Bitcoin (BTC) use for commercial payments has reduced meaningfully this year, as per a study by Chainalysis stated by Reuters Nov. 20.
To prepare the study, C analysis allegedly surveyed 17 Bitcoin payment processors. The amount of BTC handled by major payment processors supposedly dipped by almost 80 percent from the commencing of the year to September.
The analysis of individual payment processors’ figures allegedly portrays a downward trend. At Canadian firm Coin payments, the value of transactions has plummeted by more than half between January and October 2018, Reuters reports, mentioning data from blockchain analysis site OXT. Lex Sokolin, global director of fintech strategy at research firm Autonomous Next, stated that “Bitcoin payments processing is seeing a slow but consistent decline.”
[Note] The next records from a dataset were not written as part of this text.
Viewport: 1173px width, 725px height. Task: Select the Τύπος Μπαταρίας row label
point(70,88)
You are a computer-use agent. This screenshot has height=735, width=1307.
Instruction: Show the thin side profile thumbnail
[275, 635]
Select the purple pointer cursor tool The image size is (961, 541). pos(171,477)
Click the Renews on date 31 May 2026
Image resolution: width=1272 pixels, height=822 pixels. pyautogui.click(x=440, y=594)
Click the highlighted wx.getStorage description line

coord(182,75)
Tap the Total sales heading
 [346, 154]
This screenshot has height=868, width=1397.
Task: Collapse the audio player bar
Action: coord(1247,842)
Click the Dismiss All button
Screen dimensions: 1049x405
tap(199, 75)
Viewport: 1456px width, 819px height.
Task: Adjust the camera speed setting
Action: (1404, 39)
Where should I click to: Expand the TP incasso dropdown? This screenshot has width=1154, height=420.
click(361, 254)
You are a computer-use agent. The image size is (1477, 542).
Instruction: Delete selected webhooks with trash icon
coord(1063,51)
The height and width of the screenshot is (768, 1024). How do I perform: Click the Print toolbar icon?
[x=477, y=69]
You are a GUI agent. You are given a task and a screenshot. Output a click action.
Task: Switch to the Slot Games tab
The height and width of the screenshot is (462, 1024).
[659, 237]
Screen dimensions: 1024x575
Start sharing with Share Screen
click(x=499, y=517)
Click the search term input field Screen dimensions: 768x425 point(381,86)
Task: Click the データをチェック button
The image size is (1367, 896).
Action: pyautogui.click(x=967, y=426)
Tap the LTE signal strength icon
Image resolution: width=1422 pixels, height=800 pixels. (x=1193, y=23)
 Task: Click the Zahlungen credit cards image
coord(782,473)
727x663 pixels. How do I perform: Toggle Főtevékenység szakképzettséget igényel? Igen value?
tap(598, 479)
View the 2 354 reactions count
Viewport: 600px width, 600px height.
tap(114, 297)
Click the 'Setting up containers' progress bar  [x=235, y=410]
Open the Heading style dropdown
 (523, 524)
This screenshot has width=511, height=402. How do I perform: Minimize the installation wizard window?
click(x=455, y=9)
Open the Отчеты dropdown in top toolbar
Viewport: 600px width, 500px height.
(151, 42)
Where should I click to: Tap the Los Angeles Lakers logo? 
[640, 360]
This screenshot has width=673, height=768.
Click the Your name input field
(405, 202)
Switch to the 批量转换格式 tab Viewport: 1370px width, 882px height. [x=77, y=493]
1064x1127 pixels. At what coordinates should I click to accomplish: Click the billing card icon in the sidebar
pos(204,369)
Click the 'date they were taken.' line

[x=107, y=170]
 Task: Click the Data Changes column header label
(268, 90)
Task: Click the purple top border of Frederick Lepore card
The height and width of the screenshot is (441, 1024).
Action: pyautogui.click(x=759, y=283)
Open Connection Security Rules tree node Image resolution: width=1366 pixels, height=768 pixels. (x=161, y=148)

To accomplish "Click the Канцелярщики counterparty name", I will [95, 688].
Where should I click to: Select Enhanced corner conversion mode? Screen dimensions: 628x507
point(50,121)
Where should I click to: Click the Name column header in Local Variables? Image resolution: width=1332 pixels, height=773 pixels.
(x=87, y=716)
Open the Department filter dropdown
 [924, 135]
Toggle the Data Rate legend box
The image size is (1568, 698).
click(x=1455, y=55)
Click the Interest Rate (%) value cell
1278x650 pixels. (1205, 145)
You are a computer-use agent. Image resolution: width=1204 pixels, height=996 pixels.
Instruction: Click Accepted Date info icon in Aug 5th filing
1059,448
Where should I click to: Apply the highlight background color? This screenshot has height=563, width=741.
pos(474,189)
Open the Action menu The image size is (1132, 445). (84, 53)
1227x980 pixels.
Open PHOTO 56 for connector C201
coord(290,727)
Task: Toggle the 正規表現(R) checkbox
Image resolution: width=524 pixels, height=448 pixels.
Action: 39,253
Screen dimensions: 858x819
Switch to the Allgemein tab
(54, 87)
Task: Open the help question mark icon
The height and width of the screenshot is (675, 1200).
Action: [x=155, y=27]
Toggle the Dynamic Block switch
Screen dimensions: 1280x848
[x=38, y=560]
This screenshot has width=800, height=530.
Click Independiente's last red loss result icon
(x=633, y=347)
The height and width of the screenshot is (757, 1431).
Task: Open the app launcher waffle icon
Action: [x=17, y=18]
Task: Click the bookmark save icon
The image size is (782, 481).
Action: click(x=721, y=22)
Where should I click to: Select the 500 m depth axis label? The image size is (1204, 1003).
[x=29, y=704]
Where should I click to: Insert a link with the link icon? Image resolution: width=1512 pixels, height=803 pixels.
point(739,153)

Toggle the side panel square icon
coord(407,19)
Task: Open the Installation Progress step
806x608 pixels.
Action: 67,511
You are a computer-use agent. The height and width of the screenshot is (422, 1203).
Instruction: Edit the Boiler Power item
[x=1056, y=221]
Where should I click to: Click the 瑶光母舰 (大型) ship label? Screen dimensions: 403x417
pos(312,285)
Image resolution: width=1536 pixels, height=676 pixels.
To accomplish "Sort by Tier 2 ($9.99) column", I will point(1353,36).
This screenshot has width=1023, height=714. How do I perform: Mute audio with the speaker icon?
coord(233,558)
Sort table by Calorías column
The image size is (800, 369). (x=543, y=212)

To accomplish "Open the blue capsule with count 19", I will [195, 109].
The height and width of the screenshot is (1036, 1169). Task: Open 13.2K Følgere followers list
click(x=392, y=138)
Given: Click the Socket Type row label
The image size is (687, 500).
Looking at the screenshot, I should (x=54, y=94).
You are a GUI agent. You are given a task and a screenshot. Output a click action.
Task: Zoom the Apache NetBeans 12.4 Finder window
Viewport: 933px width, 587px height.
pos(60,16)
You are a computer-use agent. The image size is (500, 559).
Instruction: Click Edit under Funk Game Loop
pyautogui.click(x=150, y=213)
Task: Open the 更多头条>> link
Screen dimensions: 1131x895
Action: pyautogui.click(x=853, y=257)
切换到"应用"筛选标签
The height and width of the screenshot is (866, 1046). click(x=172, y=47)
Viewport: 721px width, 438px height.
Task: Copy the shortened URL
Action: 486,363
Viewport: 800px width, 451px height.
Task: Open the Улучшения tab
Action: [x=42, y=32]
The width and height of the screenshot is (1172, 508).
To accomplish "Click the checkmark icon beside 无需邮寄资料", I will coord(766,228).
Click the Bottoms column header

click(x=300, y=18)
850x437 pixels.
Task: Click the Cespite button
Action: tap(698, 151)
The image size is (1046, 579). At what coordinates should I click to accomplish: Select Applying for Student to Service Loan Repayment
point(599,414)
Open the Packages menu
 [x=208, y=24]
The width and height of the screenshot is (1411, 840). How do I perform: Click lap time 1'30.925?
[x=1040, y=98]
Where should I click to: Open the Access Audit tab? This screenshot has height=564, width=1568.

Comprehensive data on the leading digital currency used for payments is apparently not consistent since trades with other currencies are commonly comprised together with its use for commercial payments.
Although Chainalysis distinguishes a growing stability of BTC, the value of Bitcoin payments allegedly slumped from $427 million last December to $96 million in September 2018.
While many hope that BTC’s relative stability this year will result in the mainstream deployment of it as a payment method by both individuals and commercial organizations, some financial organizations and crypto entrepreneurs consider that stability is not enough.
A strategist at London-based financial firm UBS, Joni Teves, told Reuters that BTC requires becoming faster and cheaper, also specifying that the development of clearer rules on an asset would aid give users a sense of legitimacy.
Some major organizations that previously admitted BTC have turned away from the cryptocurrency as a payment method. Microsoft declared in January that after almost three years it would stop admitting BTC. However, it did reserve that position after taking its own steps to: “ensure lower Bitcoin amounts would be redeemable by customers.”
The gaming podium Steam also stopped accepting BTC payments in December 2017, over a year after it began assenting Bitcoin when the currency was dealing around $450. Among concerns over volatility and regulatory uncertainty, industry players also cite the issue of enhancing transaction fees and slow transactions speed as barriers to broader adoption.